Kepala BPKP, Muhammad Yusuf Ateh mengatakan, kerja sama antara Kementerian Keuangan dengan BPKP ini bertujuan untuk memperkuat sinergi dalam mendukung transparansi, akuntabilitas, serta optimalisasi penerimaan keuangan negara.
“Perlu adanya perbaikan kinerja pengumpulan perpajakan melalui intensifikasi maupun ekstensifikasi pada seluruh sektor,” tegas Ateh di Jakarta, Jumat (10/10).
Lebih lanjut, Ateh menyampaikan, tiga isu utama terkait penerimaan keuangan negara.

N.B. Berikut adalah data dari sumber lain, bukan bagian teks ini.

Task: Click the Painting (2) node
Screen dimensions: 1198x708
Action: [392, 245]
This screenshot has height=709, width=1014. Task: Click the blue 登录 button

Ketiga isu tersebut di antaranya, ketidakmerataan beban perpajakan pada sektor usaha, insentif perpajakan tinggi namun belum terukur dampaknya, dan fragmentasi pengelolaan penerimaan negara.
Ateh menjelaskan, terkait fragmentasi pengelolaan penerimaan negara, tata kelola Penerimaan Negara Bukan Pajak (PNBP) terindikasi belum dirancang terintegrasi secara penuh dengan kerangka besar penerimaan negara, sehingga berimplikasi pada tidak tergalinya potensi PNBP.